È il caso, l’ultimo, di Siracusa, dove una grossa maison d’alta moda ha presentato lo scorso 18 aprile la sua collezione primavera/estate con una sfilata alla Grotta dei Cordari, sito tra i più suggestivi dentro il Parco archeologico patrimonio Unesco: si è parlato soprattutto dell’evento collaterale, un dj-set al Castello Maniace, fortezza federiciana sulla punta estrema di Ortigia, concesso dalla Soprintendenza per 40mila euro. Ecco: perché la “discoteca” al Maniace - sito peraltro dal 2016 concesso anche per matrimoni “eccellenti” - non andrebbe bene e la sfilata alla Grotta dei Cordari sì? Il tema è lo stesso: la concessione dei beni archeologici pubblici per eventi privati e esclusivi.
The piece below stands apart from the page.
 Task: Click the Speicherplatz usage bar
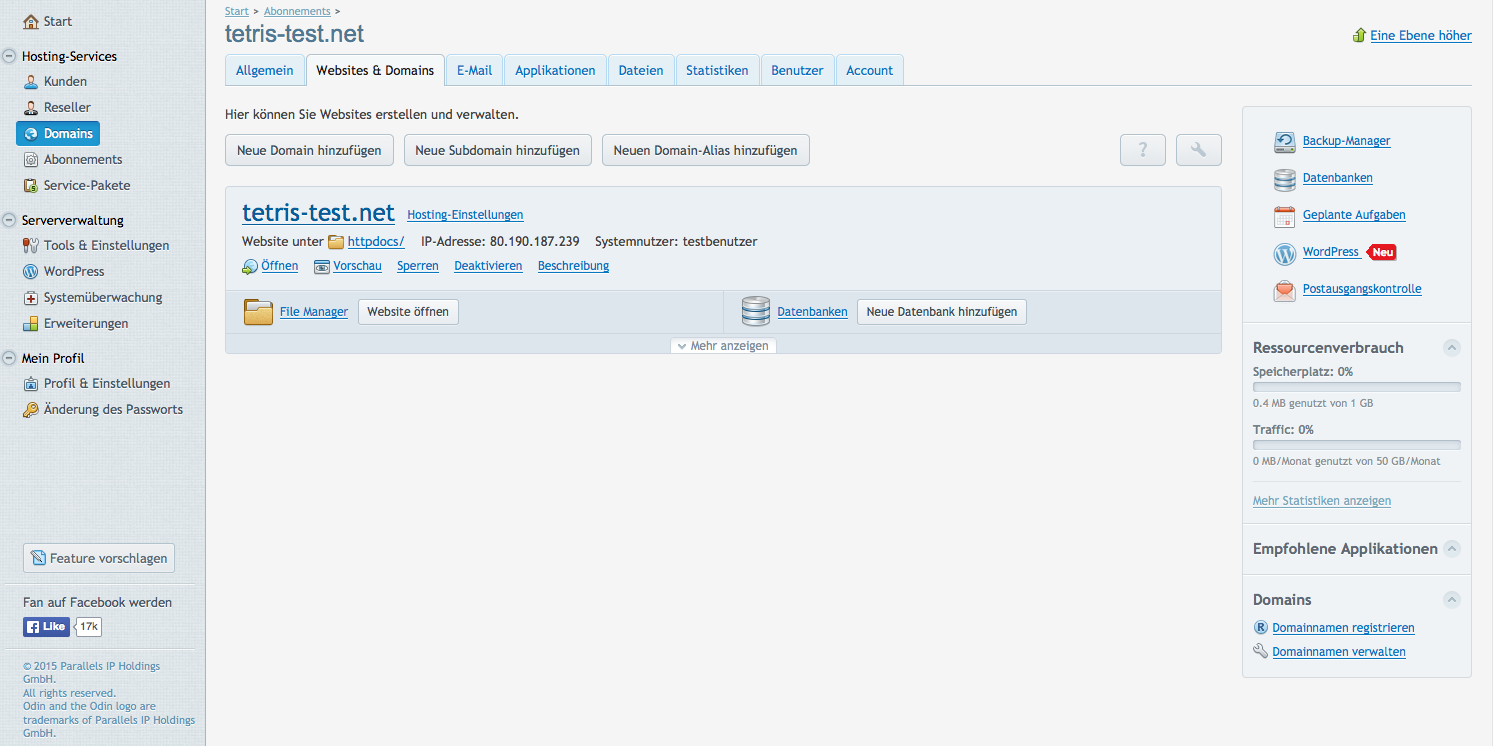(x=1356, y=387)
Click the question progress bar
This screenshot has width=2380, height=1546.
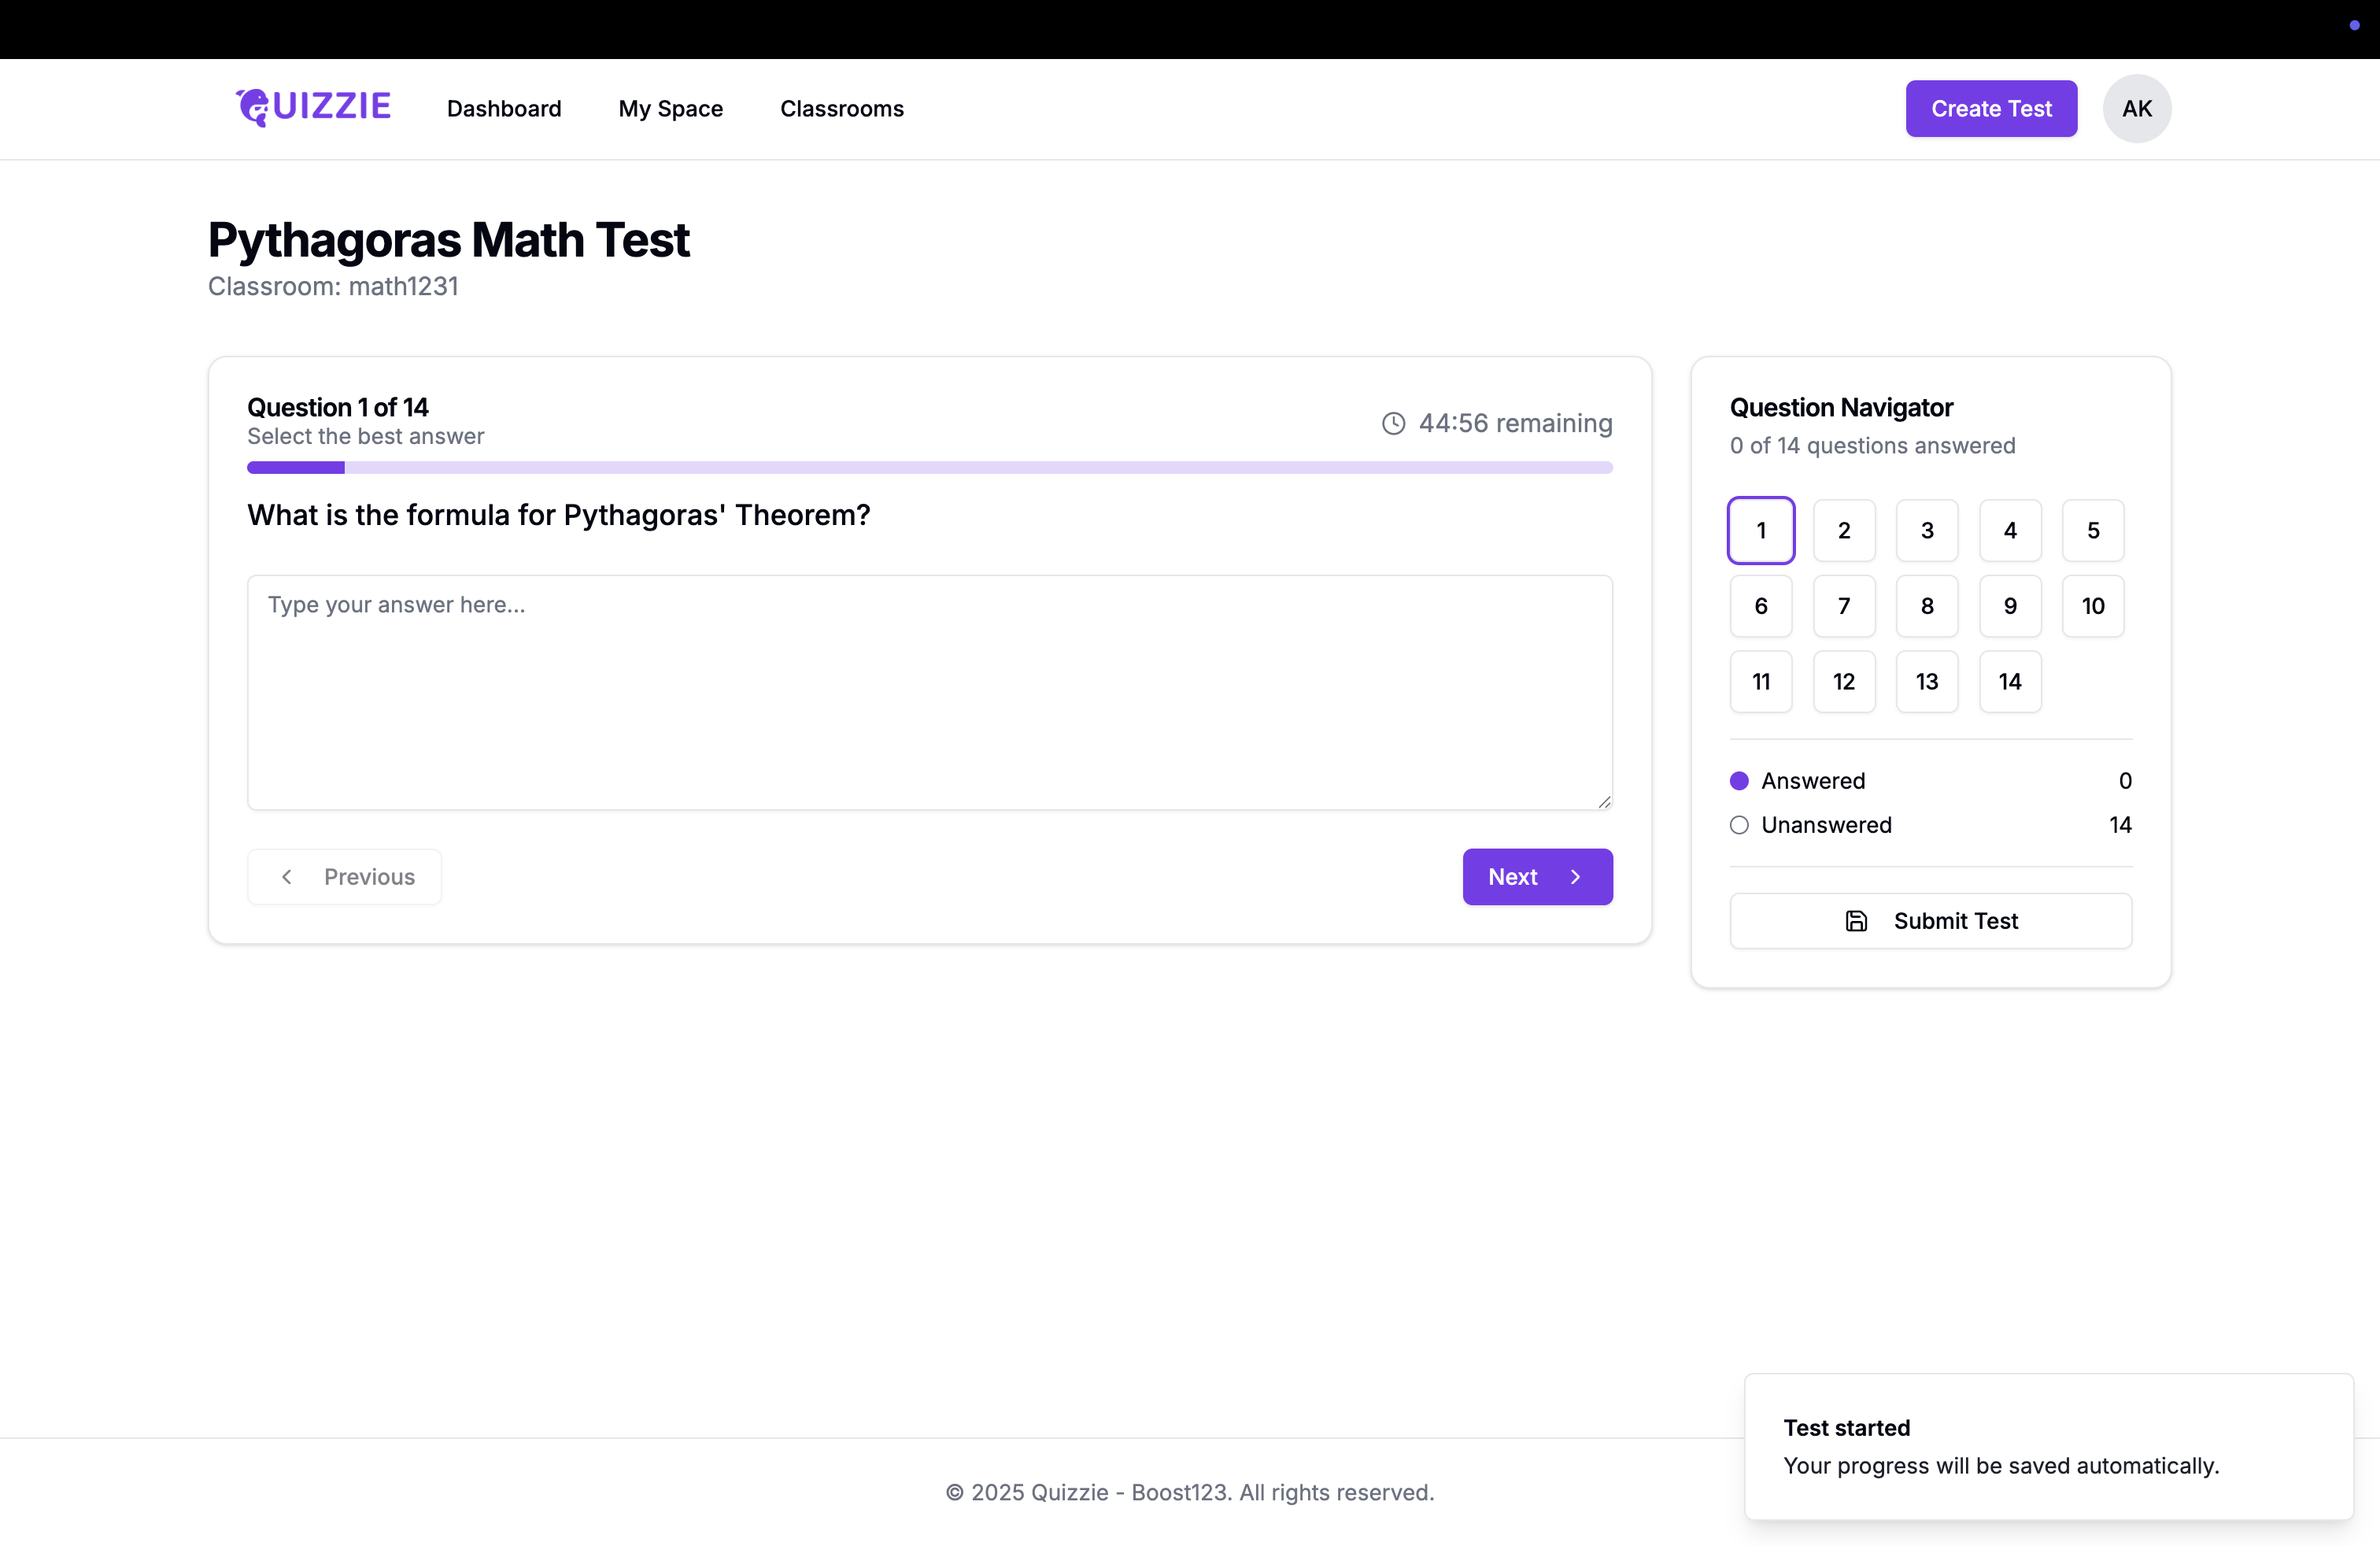[929, 467]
E qui c’è pure un’aggiunta, ancora più “discutibile”, che potrebbe rappresentare un bug nel sistema della concessione dei beni culturali siciliani: il sito è stato concesso senza il pagamento del canone. Che non vuol dire esattamente gratis: vuol dire pagamento delle spese vive (servizi, sicurezza, pulizia…), più il rimborso del mancato incasso del parco che, nel giorno dell’evento è stato (in parte) chiuso ai visitatori. Che tutto sommato non è un cattivo gruzzolo: più o meno ogni anno, nel mese di aprile, l’incasso totale del parco archeologico di Siracusa ammonta a 815mila euro, per cui l’incasso di un giorno equivarrebbe a circa 27mila euro. Ma il punto è che è stato saltato il pagamento del canone. Canoni che la Regione ha modificato con la Finanziaria del 2024, proprio perché prima erano risibili, adeguandoli a una direttiva nazionale.
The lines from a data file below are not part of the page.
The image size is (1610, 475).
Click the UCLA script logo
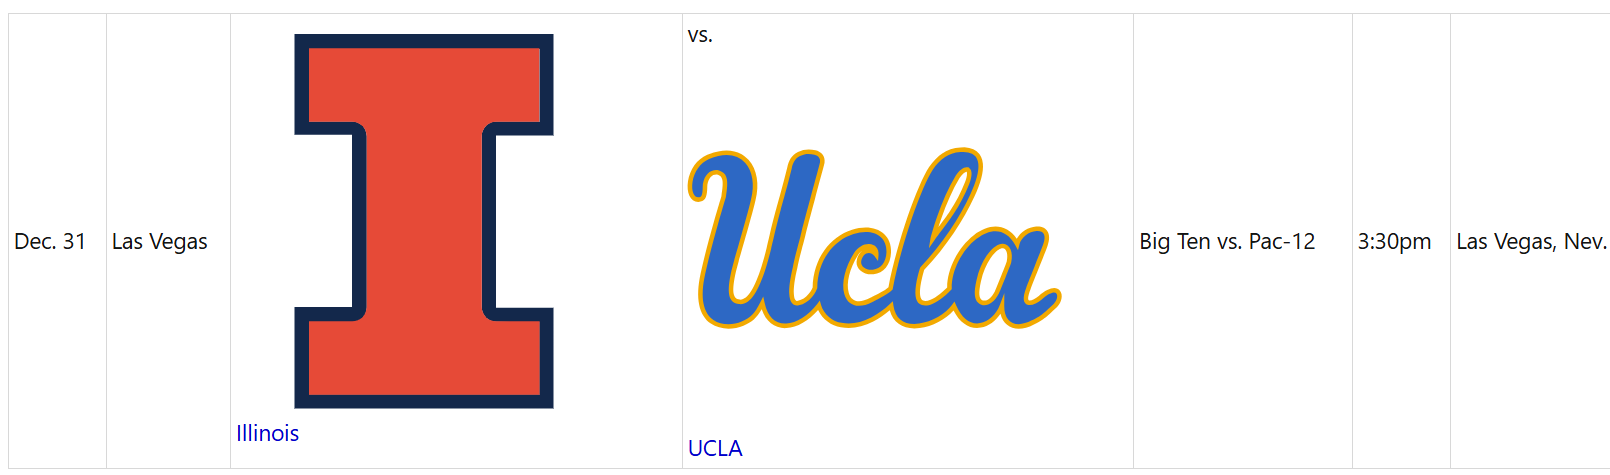coord(874,242)
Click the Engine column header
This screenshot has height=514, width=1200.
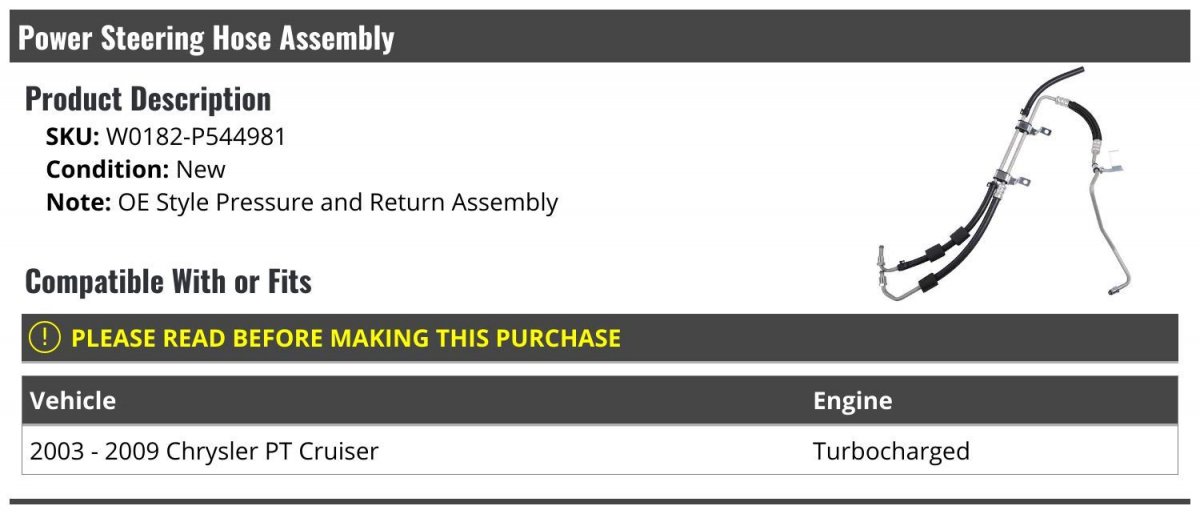point(852,401)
La ragione di questa concessione senza canone è nella stessa Finanziaria 2024: l’evento rientrava tra quelli che i Comuni possono organizzare nei siti dei parchi archeologici «per attività culturali, sociali e promozionali». Cinque al mese, previa convenzione: che il Comune di Siracusa e il Parco hanno firmato a luglio 2025 e poi rinnovato a marzo di quest’anno.
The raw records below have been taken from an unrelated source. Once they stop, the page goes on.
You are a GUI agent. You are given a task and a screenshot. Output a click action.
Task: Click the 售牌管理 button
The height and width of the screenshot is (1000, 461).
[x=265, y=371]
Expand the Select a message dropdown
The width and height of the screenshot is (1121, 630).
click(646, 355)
La conferma che l’evento rientrasse nell’ambito di questa convenzione arriva sia dal direttore del Parco, Carmelo Bennardo, sia da alcuni dei componenti del Cts (Comitato tecnico scientifico), questa sorta di ente “di controllo” con i membri nominati dalla Regione e dagli stessi sindaci. Anche il binario concessorio è diverso, tra i due siti. Mentre per il Castello Maniace a dire l’ultima parola è la Soprintendenza, per il sito dentro il Parco archeologico fondamentale è l’approvazione del Cts (delibera arrivata il 4 marzo). Poi l’ok definitivo tocca alla Commissione Anfiteatro Sicilia, organismo che sovrintende l’autorizzazione dei siti culturali siciliani, formato da dirigenti dei due assessorati coinvolti (Turismo e Beni culturali) e dal sindaco.
Per carità, il risultato è stato che la città si è riempita di bellezza e di modelle che si taggavano “a Ortigia” piuttosto che a Siracusa, confondendo il centro storico con un Comune a sé stante, che è l’effetto collaterale del brand turistico siracusano di questa epoca “instagrammabile”, ma il punto resta un altro. La Soprintendenza è finita nella bufera per la concessione di un sito che da anni viene affittato anche per matrimoni, mentre potremmo essere di fronte a un bug normativo: quello delle cinque giornate comunali che “aggirano il canone”. Solo quattro anni fa il soprintendente Inda (Fondazione che realizza il festival di Teatro classico a Siracusa) Antonio Calbi, di fronte alla stessa Grotta dei Cordari concessa a un altro stilista tuonò: «Il Teatro alla Scala si fa pagare per una sfilata di moda dai 300mila ai 600mila euro».